Latent Danger (On the Line #2)(39)
Shauna nodded. “I thought so, too. Still, we should see where she was at the relevant times. Rule her out, at least.”
Zach looked over to Liz Gordon. The girl was watching them intently, but looked away when she caught his gaze.
“Maybe we should see if the captain can approve a detail for her until we catch...” he almost said this guy, but realized it was more likely they were dealing with at least a pair of people, and he wasn’t convinced both of those people would be male, at this point.
Shauna nodded. “I still want to get her home now and stay with her until her parents get back. Besides,” she turned away from Liz and stepped into Zach’s space, speaking low so no one could overhear, “I have a feeling Liz might know more than maybe she even realizes she does. She lives next to Sawyer. Maybe there’s more that she’s seen than she even recognizes. I’d like to try to get her to relax more with me. Maybe she’ll open up.”
Zach gave a nod. Shauna handed him a piece of paper with two names and a phone number. Brent Gordon and Anna Elizabeth Kenworth-Gordon. Liz Gordon’s parents. Leave it to the mother to have four names.
“What’s wrong?”
Until Shauna spoke, Zach hadn’t even realized he’d been frowning at the paper. “I don’t know,” he said, rubbing a hand over his chest. “Just thinking. I can’t shake this feeling that there’s a connection we can’t see somehow.”
“I wish I could say I thought you were wrong,” Shauna said, “but I don’t. We’re missing a connection. And it must be a connection that’s not easily seen from anyone on the outside. Not family, not the school. But it’s there.” She looked back to Liz. “We just need to find it.”
Chapter Twenty-seven
Kate’s hands shook as she waited in the hallway outside the locker room. She could hear the practice wrapping up. She just had to stay strong about this for the next few minutes. They would cave fast.
The clatter of the team coming couldn’t be mistaken. She slipped further back in the doorway she waited in.
“Taylor, you need to get your shit together before the season starts,” one of them said. She recognized it as Kyle’s voice. “We’ll get our asses handed to us and lose our standing if you keep playing like that.”
“Hell no, he doesn’t.” That was Mike Davies. “Sawyer will be cleared and back in school before the season starts. The cops will have to admit he couldn’t have killed the girls. He has witnesses.”

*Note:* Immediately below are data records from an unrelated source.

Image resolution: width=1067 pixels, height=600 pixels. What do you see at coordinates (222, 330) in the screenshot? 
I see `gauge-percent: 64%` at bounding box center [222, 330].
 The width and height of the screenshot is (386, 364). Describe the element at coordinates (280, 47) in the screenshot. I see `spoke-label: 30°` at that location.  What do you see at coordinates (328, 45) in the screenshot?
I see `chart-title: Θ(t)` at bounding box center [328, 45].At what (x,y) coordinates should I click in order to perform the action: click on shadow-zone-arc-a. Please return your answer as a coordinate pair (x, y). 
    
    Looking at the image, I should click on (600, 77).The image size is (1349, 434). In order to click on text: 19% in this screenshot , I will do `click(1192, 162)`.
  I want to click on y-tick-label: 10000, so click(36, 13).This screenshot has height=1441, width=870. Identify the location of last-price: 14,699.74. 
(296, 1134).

There was grumbling and all of them talking over each other as half the team argued Sawyer would be back in no time and the other half said they thought his family would move away after the scandal.
It struck Kate that not a single one of them seemed to realize Sawyer had committed rape and would be standing trial for that, whether he was a murderer or not. Or, if any of them realized it, they didn’t speak up. No one in that building was speaking up for Carrie and Adrienne.

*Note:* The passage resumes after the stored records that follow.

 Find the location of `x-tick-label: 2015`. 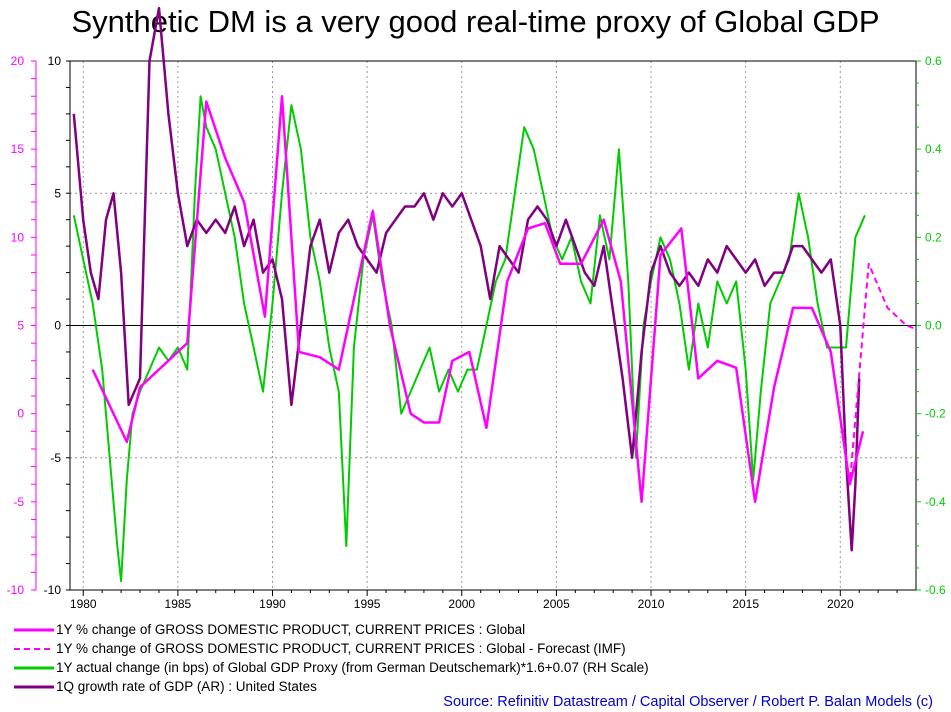

x-tick-label: 2015 is located at coordinates (746, 604).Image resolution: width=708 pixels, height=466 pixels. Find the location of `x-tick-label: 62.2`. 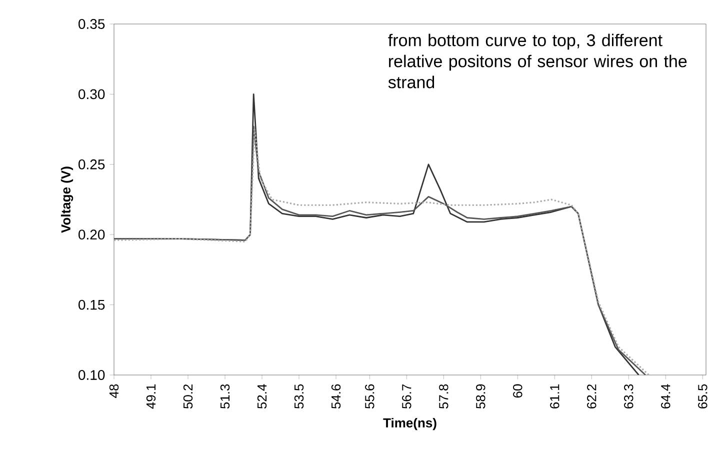

x-tick-label: 62.2 is located at coordinates (592, 396).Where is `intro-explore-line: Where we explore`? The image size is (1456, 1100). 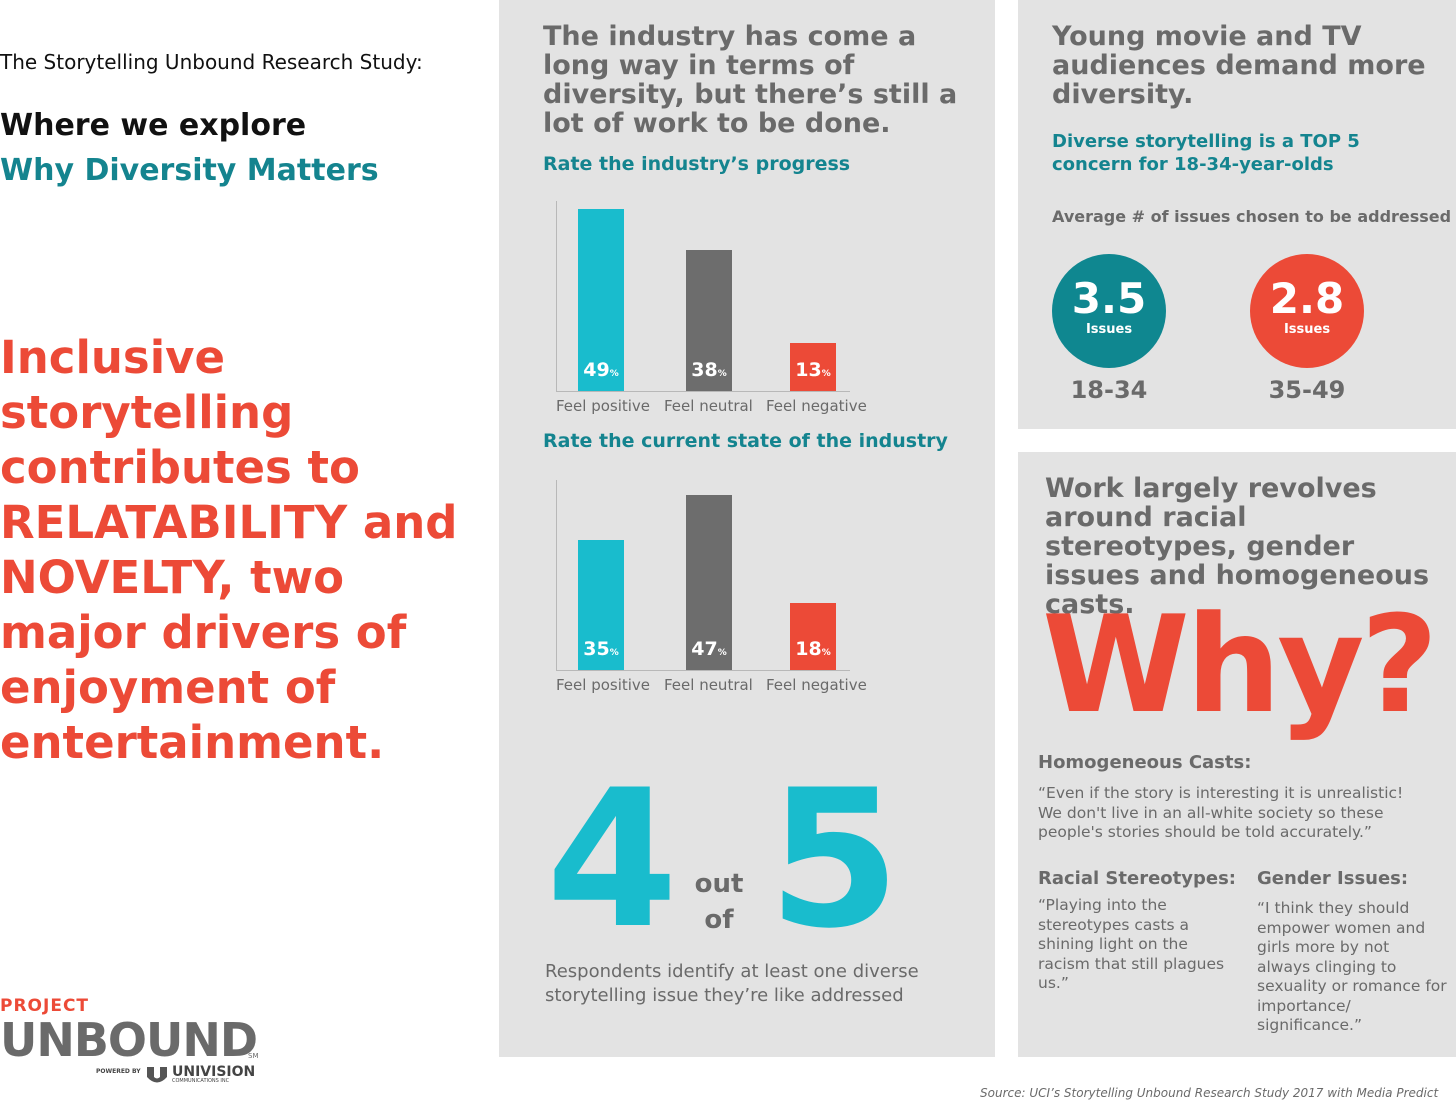
intro-explore-line: Where we explore is located at coordinates (154, 126).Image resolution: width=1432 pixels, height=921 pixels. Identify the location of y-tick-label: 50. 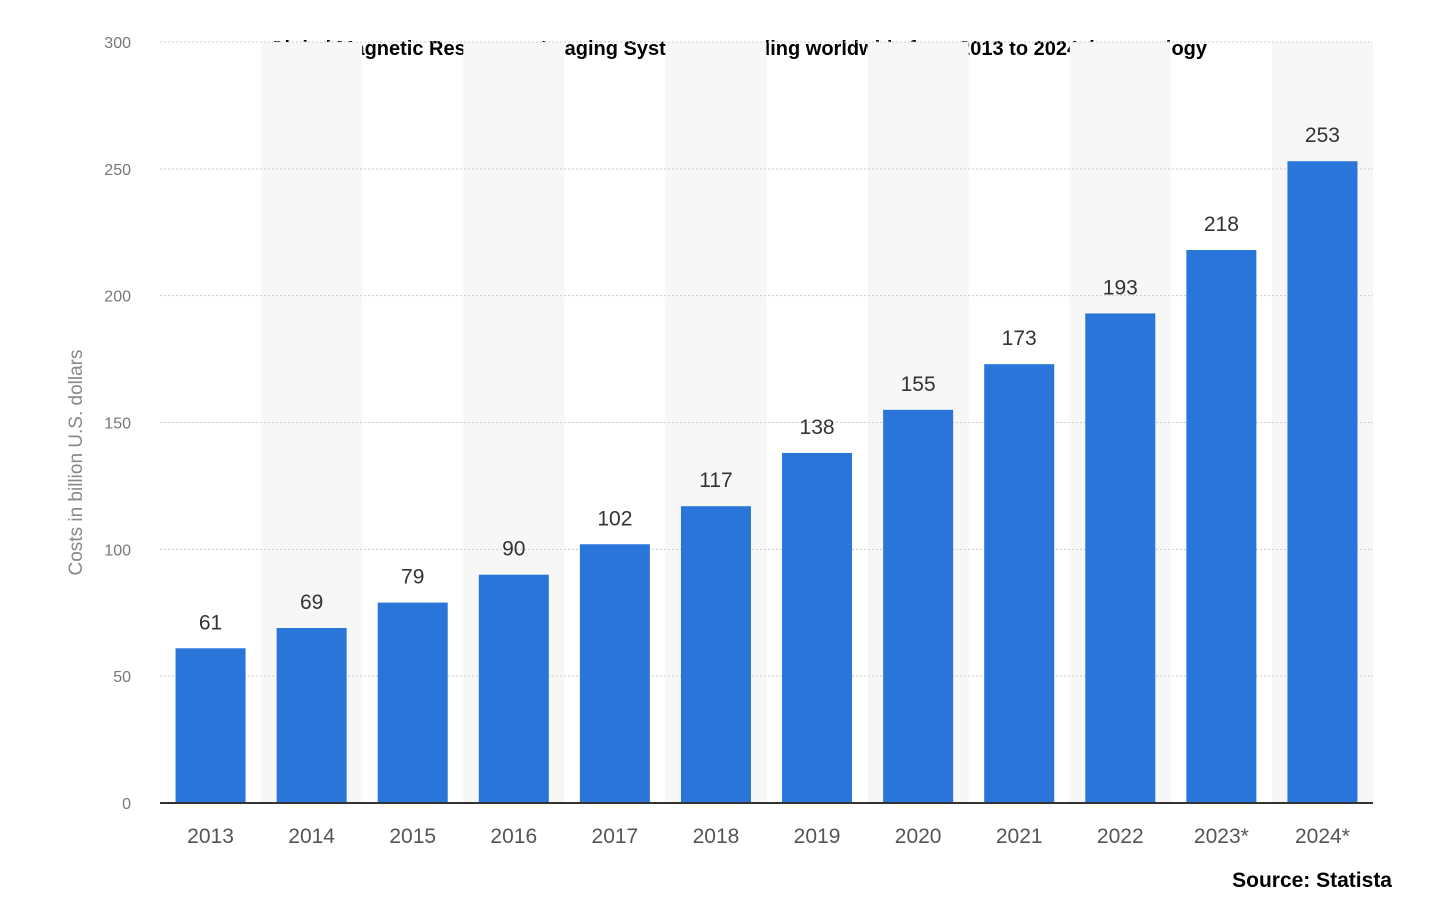
(122, 678).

Kate closed her eyes. She was standing up for them.
She heard the boys file into the locker room and the door slam shut.
“What’s that smell?”
Kate jogged to the door and slid the metal chain she’d brought through the handles, wrapping the length around several times before bolting it in place.
“What the fuck? What is that?”
There were more voices, more questions, but Kate ignored them. She called in through the door.
“It’s lighter fluid and there’s a lot of it!” Her voice shook but she cleared her throat and shoved past the nerves. She was speaking for her friends now. Speaking for Sawyer’s victims. “I’m going to light it if you don’t all start telling the truth about what Sawyer did and where he was when my friends were killed.”
There was cursing and a lot of noise as she saw dark forms through the frosted glass panes of the door. They were rattling the door, trying to push through, but she knew they couldn’t break the chains. The glass was covered in metal mesh so that wouldn’t be an escape route for them either.
They didn’t know it, but she didn’t plan to hurt any of them. There was a small amount of lighter fluid sprinkled in the room, but it was well away from the door. She’d also sprinkled a lot of plain water around. She’d made sure that the trail of fluid they saw coming around the edges of the room and out the door—the ones she would supposedly light—were water only and that the lighter fluid was well away from sources of flame.
She just needed them to smell it, to think she would do it. To think they might be trapped in there with a fire if she did.
“Kate? What’s going on?”
Kate whirled to see Geoff Edwards, Adrienne’s uncle, coming toward her.
The guys in the locker room began to shout and the racing her heart had been doing a minute ago kicked into high gear. If she thought her heart might break right through her chest before, now she was sure of it.
She pressed her back against the doors and held the lighter in her hand up, flicking it to start the flame. “Stop! I’ll light the room if you come closer.”
Mr. Edwards put a hand out, but she backed away. “Kate, everyone’s looking for you. Your parents are worried about you.”
Kate lifted her chin. “Well, as you can see, I’m fine.”